Improving Operations: A single OASIS operator over an area of sufficient regional scope will better allocate scarcity as regional transmission demand is assessed; promote simplicity and "one-stop shopping" by reserving and scheduling transmission use over a larger area; and lower costs by reducing the number of OASIS sites.
Planning and coordinating transmission expansion: Necessary transmission expansion would be more efficient if planned and coordinated over a larger region.
Order No. 2000, 65 Fed. Reg. at 863:
For example, we understand that there have been instances where transmission system reliability was jeopardized due to the lack of adequate real-time communications between separate transmission operators in times of system emergencies. To the extent possible, RTO boundaries should encompass areas for which real-time communication is critical, and unified operation is preferred.
Order No. 2000, 65 Fed.

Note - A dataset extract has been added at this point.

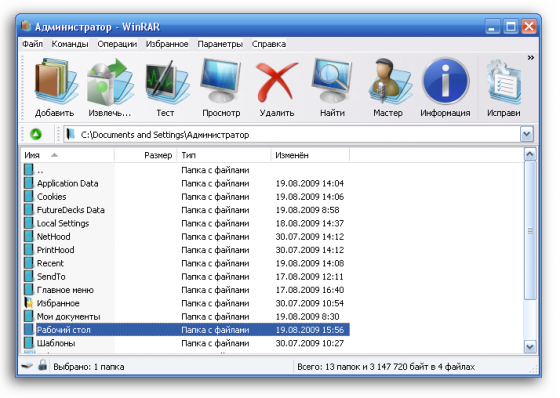This screenshot has width=560, height=398.
Task: Click the padlock icon in the status bar
Action: click(x=42, y=365)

Reg. at 867-68:
The fourth proposed characteristic of an RTO is that it must have exclusive authority for maintaining the short-term reliability of the transmission grid under its control. In the NOPR we identified four basic short-term reliability responsibilities of an RTO: (1) the RTO must have exclusive authority for receiving, confirming and implementing all interchange schedules; (2) the RTO must have the right to order redispatch of any generator connected to transmission facilities it operates if necessary for the reliable operation of these facilities; (3) when the RTO operates transmission facilities owned by other entities, the RTO must have authority to approve and disapprove all requests for scheduled outages of transmission facilities to ensure that the outages can be accommodated within established reliability standards; and (4) if the RTO operates under reliability standards established by another entity (e.g., a regional reliability council), the RTO must report to the Commission if these standards hinder its ability to provide reliable, non-discriminatory and efficiently priced transmission service.